Phylum/Class | G + C % | Representative Genera | Special Characteristics | Diseases |
|---|---|---|---|---|
Clostridia | Low (<50%) | Clostridium | Obligate anaerobic rod; endospore former | Tetanus, botulism, gangrene, severe diarrhea |
Mollicutes | Low (<50%) | Mycoplasma | Lacks cell walls; pleomorphic; smallest free-living cell | Pneumonia, urinary tract infections |
Bacilli | Low (<50%) | Bacillus | Facultative anaerobic rod; endospore former | Anthrax |
Bacilli | Low (<50%) | Listeria | Contaminates dairy products | Listeriosis |
Bacilli | Low (<50%) | Lactobacillus | Produces yogurt, buttermilk, pickles, sauerkraut | Rare blood infections |
Bacilli | Low (<50%) | Streptococcus | Cocci in chains | Strep throat, scarlet fever, and others |
Bacilli | Low (<50%) | Staphylococcus | Cocci in clusters | Bacteremia, food poisoning, and others |
High G + C Gram-Positive Bacteria
These bacteria have a high guanine-cytosine content in their DNA and include:
Corynebacterium: Pleomorphic, produces metachromatic granules, causes diphtheria.
Mycobacterium: Waxy cell walls (mycolic acid), slow-growing, causes tuberculosis and leprosy.
Actinomycetes: Form branching filaments, important for antibiotic production (e.g., Streptomyces).
Gram-Negative Proteobacteria
Overview
Proteobacteria are the largest and most diverse group of Gram-negative bacteria, divided into six classes: Alpha-, Beta-, Gamma-, Delta-, Epsilon-, and Zetaproteobacteria.
Alphaproteobacteria
Nitrogen fixers: Azospirillum and Rhizobium associate with plant roots, important for agriculture.
Nitrifying bacteria: Nitrobacter oxidizes nitrogenous compounds, crucial for nitrogen cycling.
Pathogens: Rickettsia (arthropod-borne diseases), Brucella (brucellosis).
Other genera: Acetobacter, Gluconobacter, Caulobacter.
Betaproteobacteria
Pathogens: Neisseria (various diseases), Bordetella (pertussis), Burkholderia (cystic fibrosis infections).
Environmental bacteria: Thiobacillus (sulfur recycling), Zoogloea (sewage treatment), Sphaerotilus (waste treatment issues).
Gammaproteobacteria
Purple sulfur bacteria: Anoxygenic phototrophs.
Intracellular pathogens: Legionella (Legionnaires’ disease), Coxiella (Q fever).
Methane oxidizers: Use methane as a carbon and energy source.
Glycolytic facultative anaerobes: Includes Escherichia, Salmonella, Shigella, Klebsiella, Proteus, Yersinia, Vibrio, and Haemophilus.
Pseudomonads: Pseudomonas (various infections), Azotobacter, Azomonas.

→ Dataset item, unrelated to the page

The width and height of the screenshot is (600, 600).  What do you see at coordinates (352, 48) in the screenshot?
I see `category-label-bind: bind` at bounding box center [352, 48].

Family | Special Characteristics | Representative Genera | Typical Human Diseases |
|---|---|---|---|
Enterobacteriaceae | Straight rods; oxidase negative; peritrichous flagella or nonmotile | Escherichia | Gastroenteritis |
Enterobacteriaceae | Salmonella | Enteritis | |
Enterobacteriaceae | Proteus | Urinary tract infection | |
Enterobacteriaceae | Shigella | Shigellosis | |
Enterobacteriaceae | Yersinia | Plague | |
Enterobacteriaceae | Klebsiella | Pneumonia | |
Vibrionaceae | Vibrios; oxidase positive; polar flagella | Vibrio | Cholera |
Pasteurellaceae | Cocci or straight rods; oxidase positive; nonmotile | Haemophilus | Meningitis in children, middle ear infections, pneumonia |
Deltaproteobacteria
Desulfovibrio: Sulfate-reducing bacteria.
Bdellovibrio: Predatory bacteria that attack other Gram-negative bacteria.

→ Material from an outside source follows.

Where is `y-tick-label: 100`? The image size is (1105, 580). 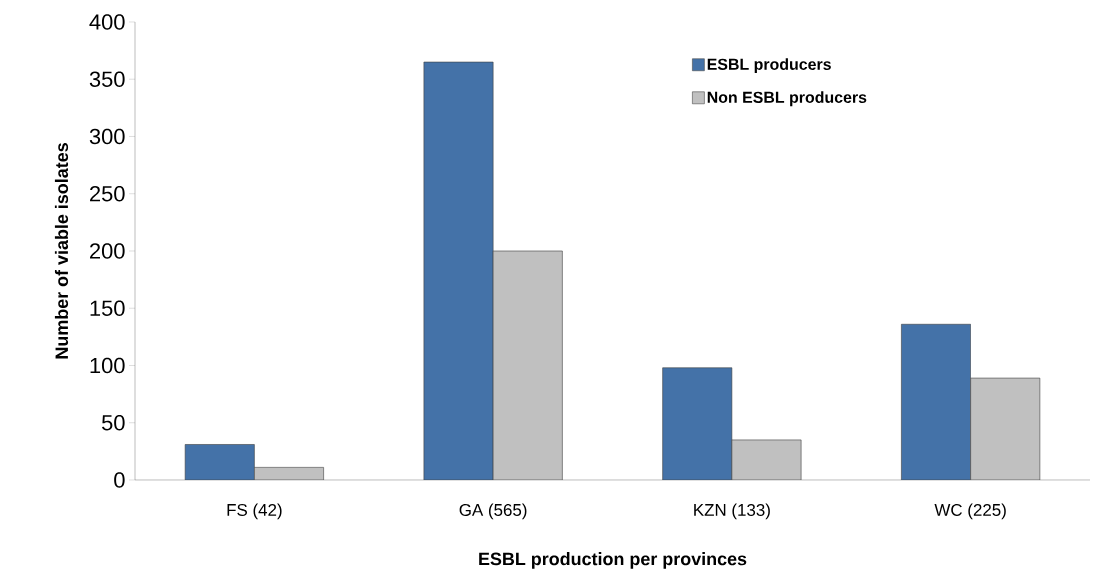
y-tick-label: 100 is located at coordinates (108, 366).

Myxobacteria: Exhibit complex life cycles and social behavior.
Epsilonproteobacteria
Campylobacter and Helicobacter: Important human pathogens.
Zetaproteobacteria
Discovered through DNA sequencing; Mariprofundus ferrooxydans is the only formally named species.
Other Gram-Negative Bacteria
Chlamydias: Intracellular pathogens, some are smaller than viruses, cause common sexually transmitted infections.
Spirochetes: Motile, corkscrew-shaped bacteria; Treponema and Borrelia cause human diseases.
Bacteroids: Bacteroides inhabit digestive tracts, some cause infections; Cytophaga are aquatic and degrade sewage.